Tlinglit, c. 1880-1900
Hardwood
23” Long


Seal and fish clubs are related to a war club tradition of beautifully decorated weapons.

In hunting sea mammals and catching large salmon or halibut (which can reach sizes over 400 pounds), it was important to prevent the animal or fish from thrashing about and upsetting the hunter’s or fisherman’s canoe. A solid strike with a stout club was good insurance. Though the long hefty club has a lethal purpose, the sculpture and design work that embellish such tools also pays honor to the prey and its sacrifice.

Like many food gathering clubs of this kind, this piece is carved into a sea lion form. The sea lion was seen as a powerful hunter with the free run of the seas; graceful, strong and fast.

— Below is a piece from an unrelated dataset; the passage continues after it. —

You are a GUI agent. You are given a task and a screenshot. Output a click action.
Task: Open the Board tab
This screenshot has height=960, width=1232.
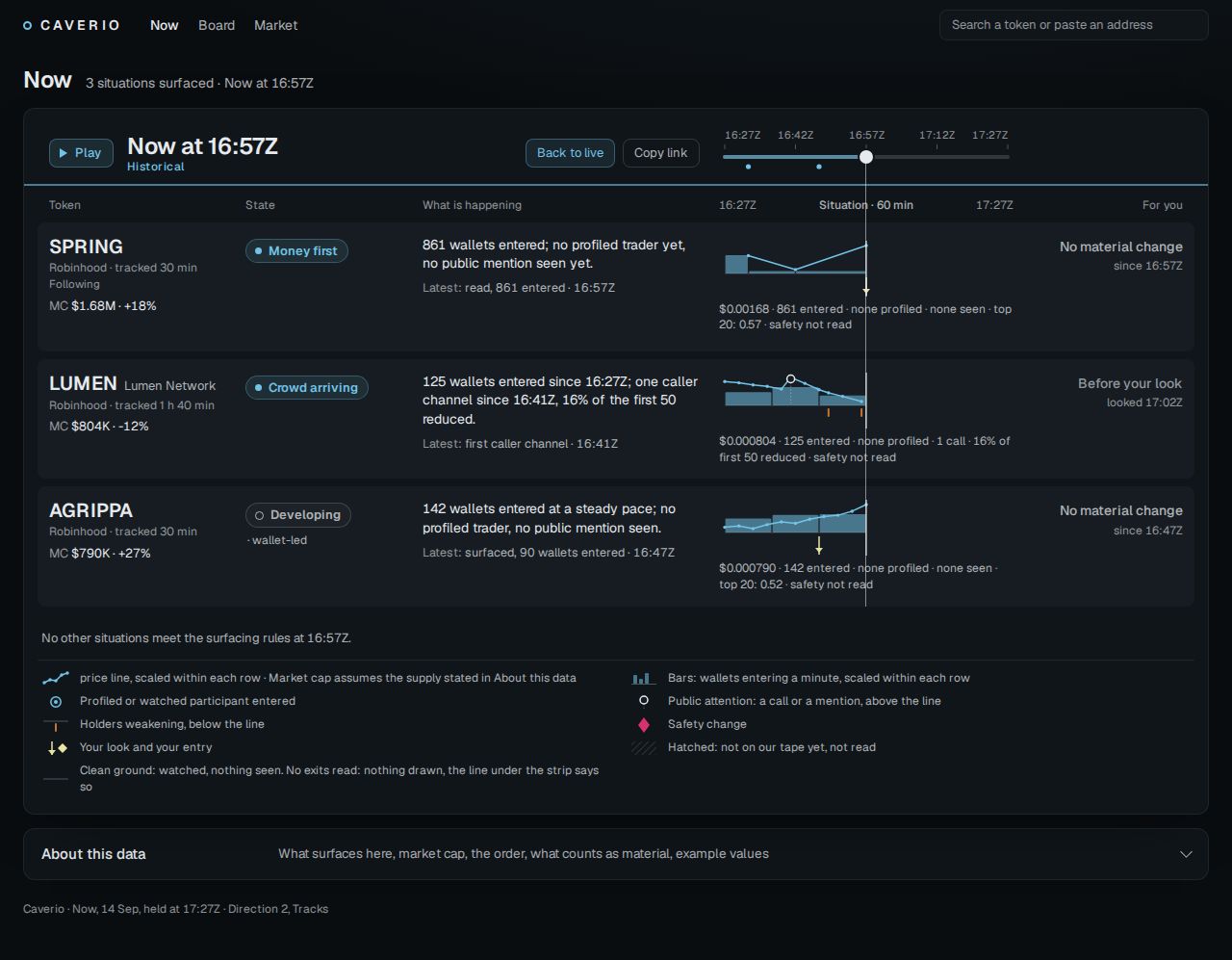tap(217, 25)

The sea lion nearly always caught its prey and so made an appropriately hopeful image for a hunting implement.

On the Northwest Coast, certain masterful, iconic objects have always inspired successive versions of themselves. We see masks, bowls—nearly every type of object—when done with a master’s hand, that due to their cultural appreciation and notoriety, spawned emulations done by others. By this successive process, subgroups of object types have developed a continuity, such as seal bowls, raven rattles, and seal or fish clubs carved with a sea lion image. Each version has been created by an individual, and though there is the iconographic similarity, each example has unique characteristics and details that are new to that sculpture.

This club follows the basic form of the sea lion type, with a large head on the tip and a straight body form with the tail and rear flippers terminating at the handle end. One can make out the pectoral flippers, ribs, hind flippers, and the unique addition of a reclining human on the back of the creature with its head nested between the rear flippers. The human figure is not typical of such a club, and most likely relates to the family history of the club’s original owner. The image may commemorate an ancestor with a special skill in hunting or fishing, calling on its spirit for assistance in the work of  food gathering. This long slender image has a marvelous traditional look to it, with strong traditional characteristics overall, but especially in the sculpture of the face.

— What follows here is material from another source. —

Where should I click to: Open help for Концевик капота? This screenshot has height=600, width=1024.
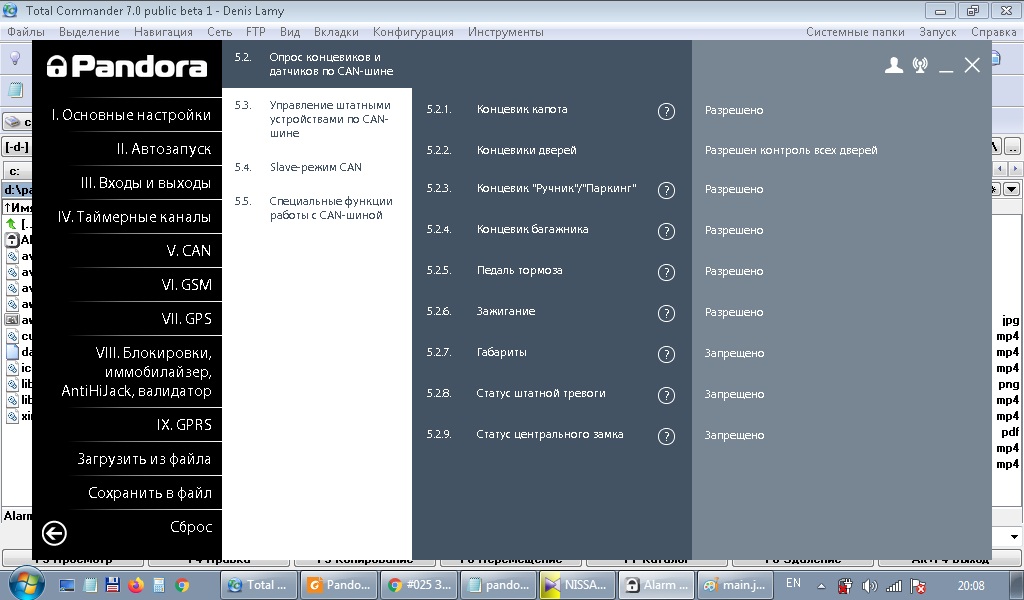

The two-dimensional design work on this club displays characteristics that indicate it was most likely done in the fourth quarter of the nineteenth century. The designs lack the true formlines of an older, more traditional carving, yet the essential parts pretty well follow the type of composition that would be seen in a classic period work. Northwest Coast artists started young, under the tutelage of a clan uncle or other close relative from their mother’s (matrilineal) side. During this time they learn the visual language of their ancestors, as it was known by their mentors and earlier generations. As each new generation progressed in their work, they incorporated a certain amount of new ideas and ways of embellishing the old styles, which leads to an evolving art tradition that diverges in numerous directions and a multitude of expanding locations. After the tragedies of the late contact and settlement period of the second half of the nineteenth century, the old systems of apprenticeship and the passing on of the terms and elements of the traditional visual language were greatly diminished, and even wiped out in some areas.

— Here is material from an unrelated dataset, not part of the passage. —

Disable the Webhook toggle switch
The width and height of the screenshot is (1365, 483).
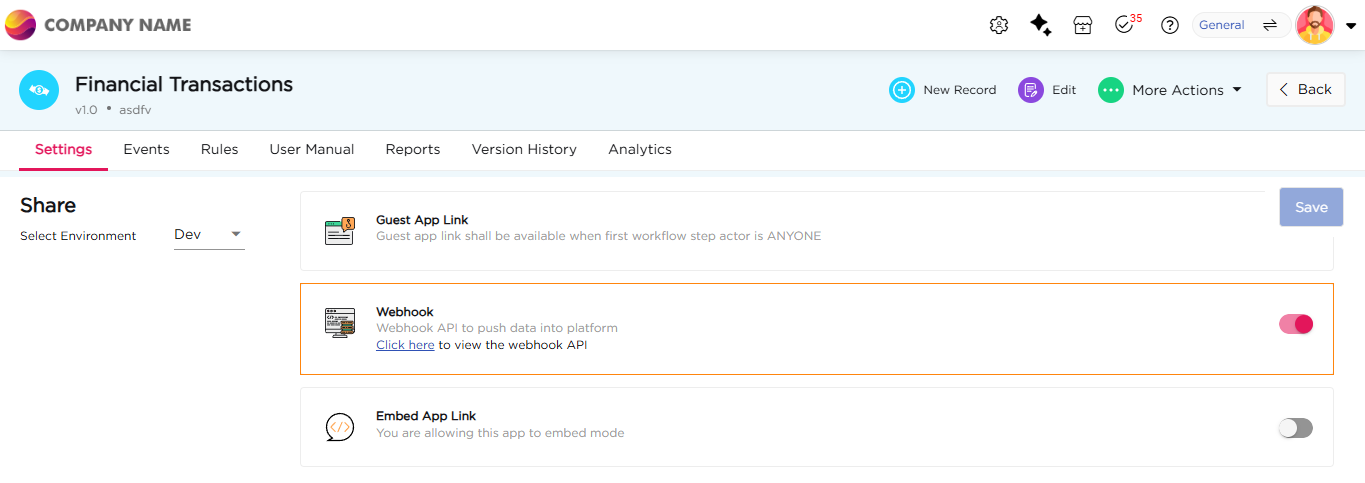point(1295,324)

Artists were called on to create objects for traditional purposes, from hunting to ceremonial occasions. With less mentoring and development in the art tradition, later artists more or less had to come up with their own versions of the older styles, based on the work of their predecessors as much as they were able. These kinds of developmental changes are the essence of the evolution that enables one to attribute relative dates of manufacture to objects with no known history.